Une semaine plus tard, Henri Izard reçoit un appel des Chevaliers. Ils veulent qu’il vienne en Chine.

« Quand ? », demande-t-il.

Le plus vite possible. Trois semaines plus tard, il se retrouve sur la glace, à Pékin. Il a droit au même manège de séduction que Philippe Bergeron – la Maserati en moins.

Leur objectif, c’était de mettre sur pied l’organisation, mais aussi d’inculquer une culture occidentale à leurs enfants. Ils poussaient beaucoup là-dessus.

Henri Izard

Lors des premières séances, Henri Izard est à son tour marqué par les méthodes sévères employées par les entraîneurs qu’il croise. « Un coach travaillait avec un jeune de 5-6 ans. Ça ne fonctionnait pas. Il a pris son bâton à une main et lui a donné un coup sur le casque. J’ai regardé la mère dans les gradins. Je me suis dit : elle va réagir, c’est sûr. Mais non. Après, dans le vestiaire, elle a engueulé son fils parce qu’il n’avait pas écouté le coach. »

Entendons-nous, des coachs durs, il y en a partout. Dans tous les sports. Mais dans le hockey chinois, selon les observations d’Henri Izard et de Philippe Bergeron, c’était plus souvent la norme que l’exception.

À l’hiver 2017, Henri Izard entraîne entre 12 et 20 enfants chinois, de 6 à 12 ans. Parfois sur un quart de glace. Mais aussi la fin de semaine, sur une pleine patinoire. Pour grossir les rangs de l’académie, il propose aux propriétaires de faire du recrutement. Le problème ? Les hockeyeurs à Pékin sont déjà tous inscrits dans un club. Henri Izard entame donc une tournée des séances de patin libre, à Pékin, à la recherche d’enfants qui patinent aisément. Lorsqu’il en voit un, il remet à ses parents une carte, avec ses coordonnées.

« Combien en as-tu recruté, comme ça ?

— Une bonne dizaine. »

Le bassin de joueurs reste toutefois limité. La Chine ne compte que 13 000 hockeyeurs fédérés. C’est à peu près l’équivalent du nombre de joueurs dans la région de Québec–Chaudière-Appalaches, avant la pandémie.

« Il y a des équipes scolaires. Dans un tournoi, j’en ai vu entre 24 et 30. Il y a aussi une ligue junior. Mais dans l’ensemble, il y a peu d’organisations, comme au Québec.

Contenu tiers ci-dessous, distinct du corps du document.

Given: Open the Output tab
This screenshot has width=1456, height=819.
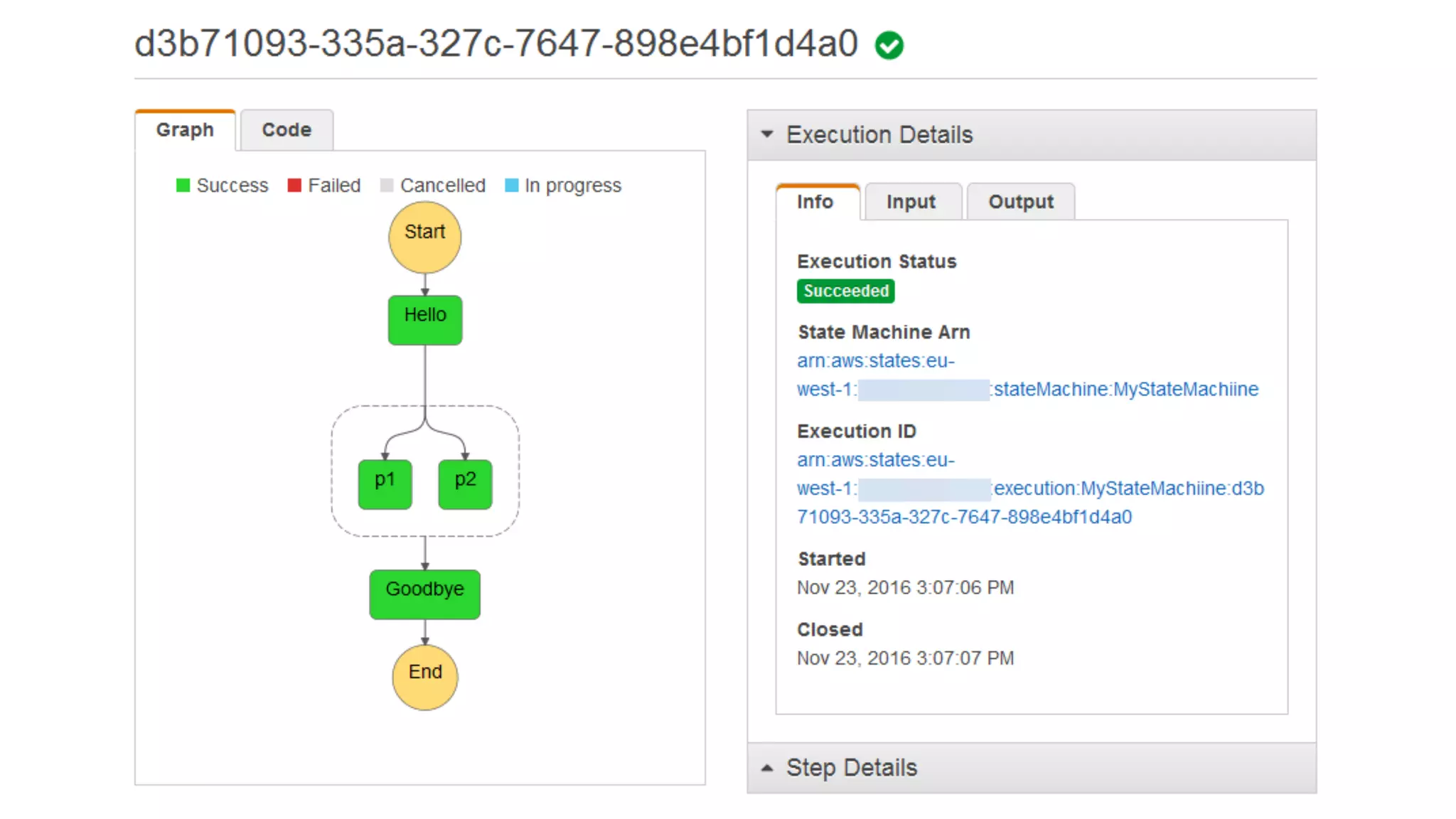Looking at the screenshot, I should pos(1021,202).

C’est vraiment un sport de millionnaires. »

« Un autre enjeu de recrutement, poursuit-il, c’est que lorsque les jeunes arrivent à l’école secondaire, ils étudient davantage. Seuls quelques-uns continuent de jouer au hockey. L’entonnoir se referme très vite. On m’a offert de diriger l’équipe nationale des moins de 16 ans. Je me demandais : mais je vais les prendre où, ces joueurs ? Je n’avais pas vu de joueurs de grand calibre. »

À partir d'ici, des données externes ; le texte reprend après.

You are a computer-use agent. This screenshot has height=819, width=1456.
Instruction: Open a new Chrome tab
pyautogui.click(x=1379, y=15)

PHOTO FOURNIE PAR JOCELYNE LARENTE

La Chine ne compte que 13 000 hockeyeurs fédérés.

Quel était le calibre de jeu, justement, dans les compétitions auxquelles il a assisté ?

« Chez nous, les meilleurs joueraient dans le AA, ou en deuxième division dans le RSEQ », dit celui qui dirige aujourd’hui la structure intégrée du Blizzard, dans la région de Québec.

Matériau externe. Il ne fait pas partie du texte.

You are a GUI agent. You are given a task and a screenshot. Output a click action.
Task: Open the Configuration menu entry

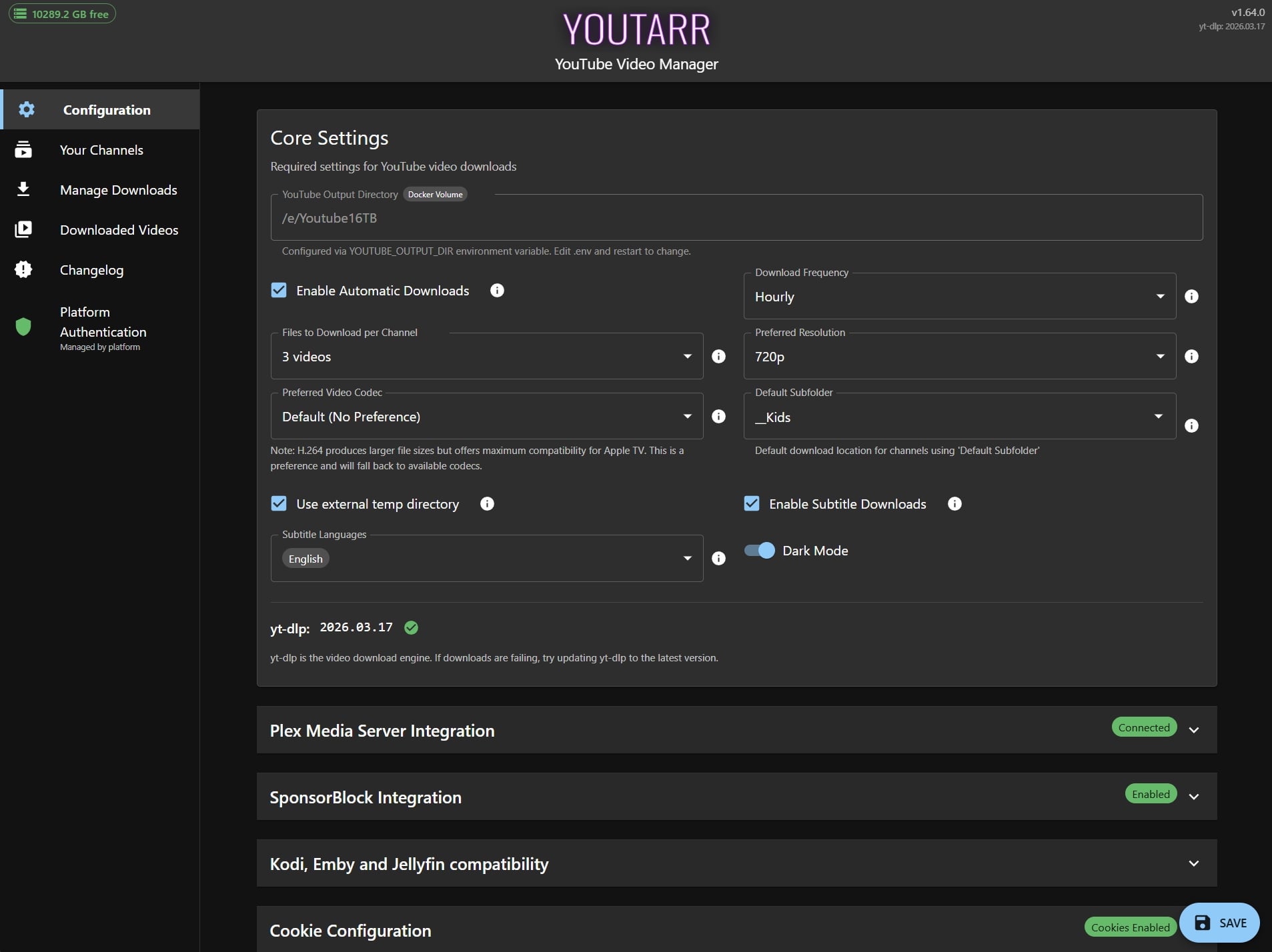pos(107,109)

« En Chine, les entraîneurs développent beaucoup les habiletés individuelles des joueurs. Sauf que le jeu d’équipe, lui, n’est pas très fort. Le jeune saisit la rondelle, la monte d’un bord à l’autre, essaie de déjouer trois gars et de la mettre dedans. Les passes, c’est difficile. »

Henri Izard est finalement resté cinq mois en Chine. Il a adoré son séjour. Autant sur la glace qu’à l’extérieur. « L’expérience d’une vie », confie-t-il, avec enthousiasme.

Le hockey chinois, lui, continue de progresser – à très petits coups de patin. Les Chinoises sont au 20e rang mondial. Les hommes, au 32e rang. Derrière les Espagnols, les Serbes et les Japonais. Malgré ce classement, les deux équipes nationales participeront à ces Jeux. Un privilège accordé au pays hôte.

Le scénario rêvé ? Quelques buts. Et peut-être, qui sait, une victoire.

Question que les Chinois vivent, à leur tour, leur Miracle sur glace.